Ollama's Significant Performance Boost on Mac with Apple's MLX Framework
Ollama, a popular AI inference tool, has released a major update that significantly improves its performance on Mac by leveraging Apple's MLX framework. The article highlights the speed improvements, support for NVFP4 quantization, and the implications for local AI inference becoming a viable alternative to cloud-based solutions.
Why it matters
This update to Ollama showcases the growing viability of local AI inference as a legitimate alternative to cloud-based solutions, reducing the need for API access and enabling more seamless development and deployment workflows.
Key Points
- 1Ollama 0.19 rebuilt its Mac backend on top of Apple's MLX framework, resulting in nearly 2x performance improvement
- 2The update enables faster response times for local AI agents like Claude Code and OpenCode, reducing the need for cloud API access
- 3Ollama now supports NVFP4 quantization, allowing local models to match the behavior of production cloud endpoints
- 4Caching improvements help maintain context and reduce processing overhead for agentic workflows
Details
Ollama, a popular AI inference tool, has released version 0.19 that significantly boosts its performance on Mac by leveraging Apple's MLX framework.

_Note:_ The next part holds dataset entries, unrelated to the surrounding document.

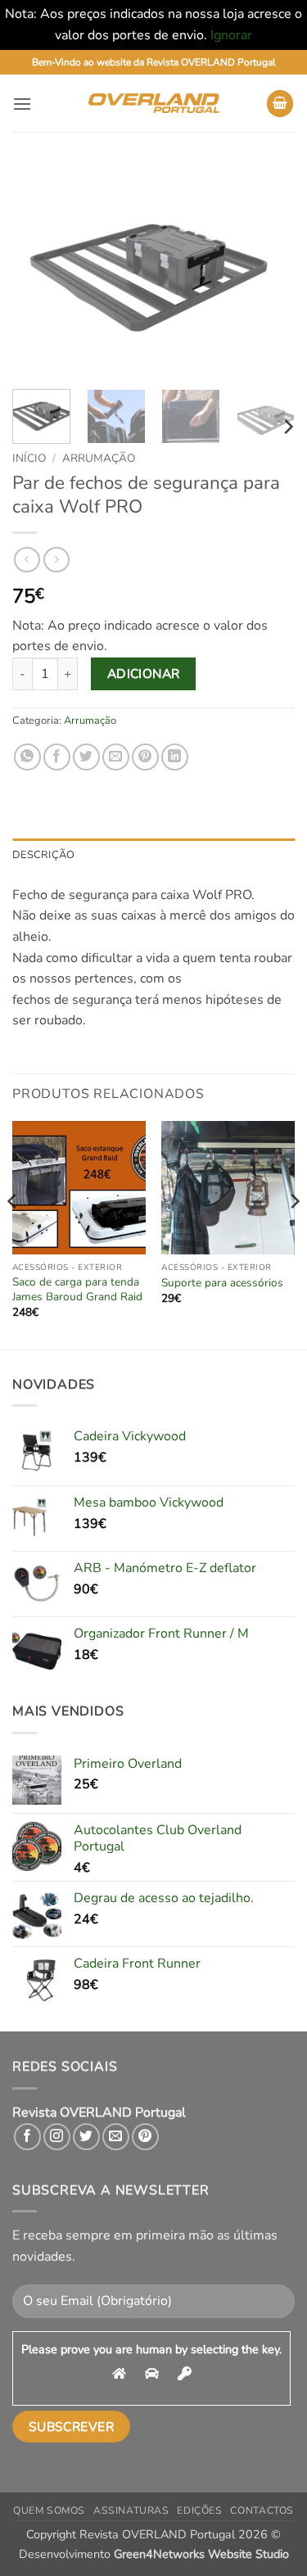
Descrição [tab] (43, 854)
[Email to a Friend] (115, 757)
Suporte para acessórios (222, 1283)
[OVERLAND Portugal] (153, 103)
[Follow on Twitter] (86, 2136)
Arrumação (98, 458)
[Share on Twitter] (86, 757)
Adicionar (143, 673)
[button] (22, 104)
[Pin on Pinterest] (145, 757)
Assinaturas (131, 2510)
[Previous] (38, 271)
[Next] (268, 271)
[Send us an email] (115, 2136)
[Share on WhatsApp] (27, 757)
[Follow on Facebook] (27, 2136)
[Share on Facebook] (56, 757)
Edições (199, 2510)
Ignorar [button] (231, 35)
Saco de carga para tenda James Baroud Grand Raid (77, 1289)
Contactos (262, 2510)
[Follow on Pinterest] (145, 2136)
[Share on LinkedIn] (174, 757)
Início (29, 458)
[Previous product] (56, 559)
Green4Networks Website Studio (201, 2554)
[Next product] (26, 559)
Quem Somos (49, 2510)
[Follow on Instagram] (56, 2136)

The MLX framework is designed to take full advantage of Apple's unified memory architecture, where the CPU and GPU share the same memory pool, reducing the overhead of data copying. This allows Ollama to achieve remarkable speed improvements, with 1,851 tokens per second on prefill and 134 tokens per second on decode, roughly twice as fast as the previous version on the same hardware. The update also enables Ollama to tap into the GPU Neural Accelerators on M5 chips, further widening the performance gap compared to older silicon. Additionally, Ollama now supports NVFP4 quantization, a 4-bit floating-point format used by many cloud inference providers, ensuring that local models behave the same as their production counterparts. The article also highlights Ollama's caching improvements, which help maintain context and reduce processing overhead for agentic workflows involving multiple tool calls.